── TEXTE À ANALYSER

À partir de ce moment-là, le numerus clausus pour la formation des médecins ne cessa de diminuer drastiquement chaque année.
Ce calcul simpliste, non seulement ne prenait pas en compte d’autres facteurs, tel que le fort taux de chômage qui sévissait dans ces années-là et qui, de ce fait, grevait d’autant les recettes de la Sécurité sociale ayant pour conséquence de creuser ce fameux “trou”. Mais, plus grave, il ne semblait se baser sur aucune projection démographique à plus long terme, sachant qu’il faut en moyenne dix ans pour former un médecin.
Fermetures et pénuries
De même, en raison de la pénurie de médecins généralistes, nos concitoyens sont de plus en plus nombreux à ne plus avoir de médecin référent, ils peinent également à trouver un rendez-vous chez un spécialiste et lorsqu’ils en ont trouvé un, ils doivent patienter encore pendant de nombreux mois avant leur rendez-vous.
Ces phénomènes entraînent une perte de chance pour les patients qui, à défaut d’obtenir rapidement un rendez-vous médical, seront mal ou non soignés.

────
── DONNÉES DE L'EXERCICE

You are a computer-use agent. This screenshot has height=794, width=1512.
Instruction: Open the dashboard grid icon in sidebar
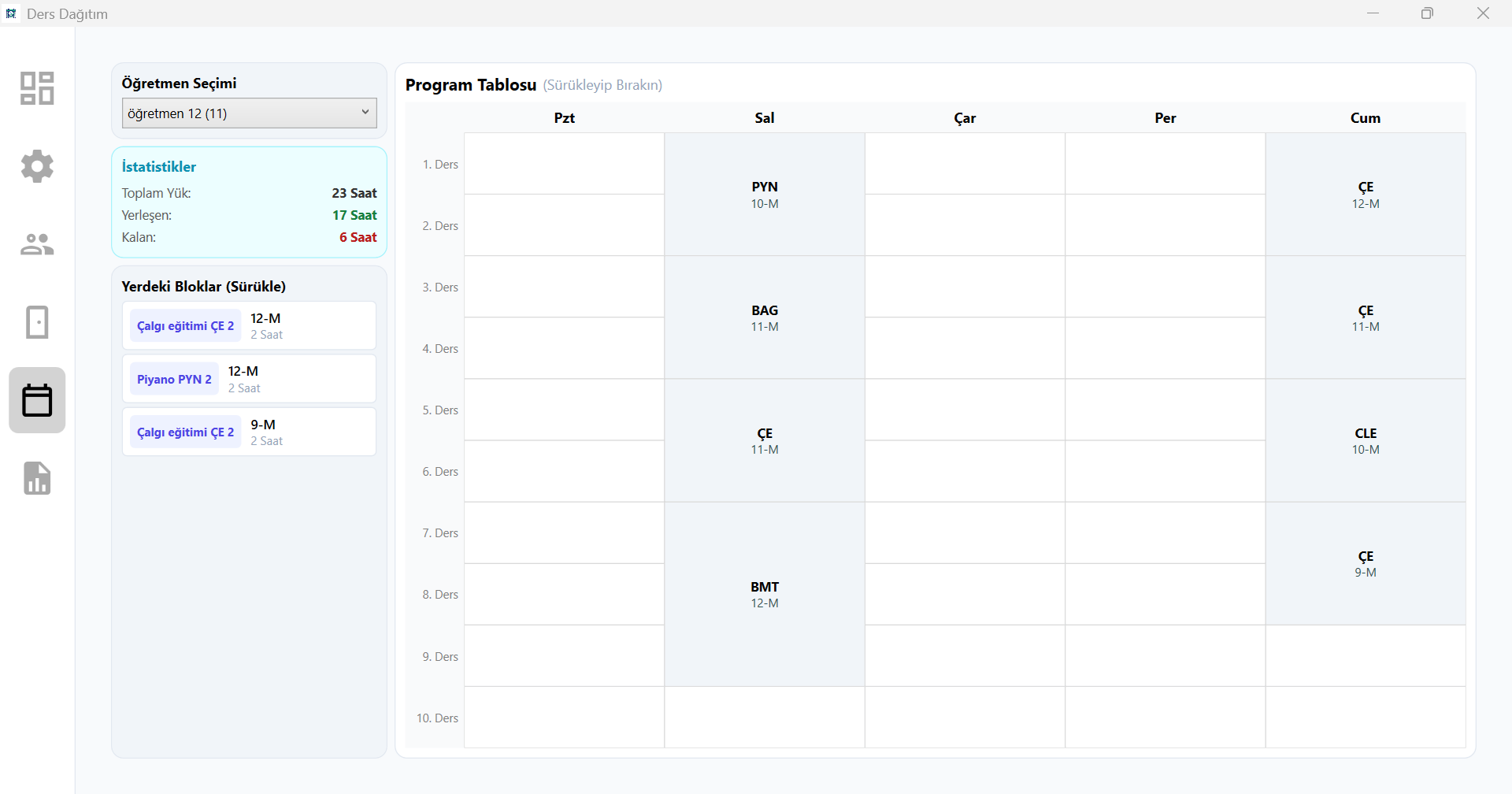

────

» À FAIRE
A. Modifiez la partie du texte sur le numerus clausus qui s'ouvre sur les mots « Fermetures et pénuries » et se clôt sur « ou non soignés. », en remplaçant « patienter » par « attendre ».
B. D'après le texte sur le numerus clausus, combien de temps faut-il en moyenne pour former un médecin ?
Les données forment un matériau indépendant du texte sur le numerus clausus.

» RÉPONSES AUX CONSIGNES
A.
Fermetures et pénuries
De même, en raison de la pénurie de médecins généralistes, nos concitoyens sont de plus en plus nombreux à ne plus avoir de médecin référent, ils peinent également à trouver un rendez-vous chez un spécialiste et lorsqu’ils en ont trouvé un, ils doivent attendre encore pendant de nombreux mois avant leur rendez-vous.
Ces phénomènes entraînent une perte de chance pour les patients qui, à défaut d’obtenir rapidement un rendez-vous médical, seront mal ou non soignés.

B. Il faut en moyenne dix ans pour former un médecin.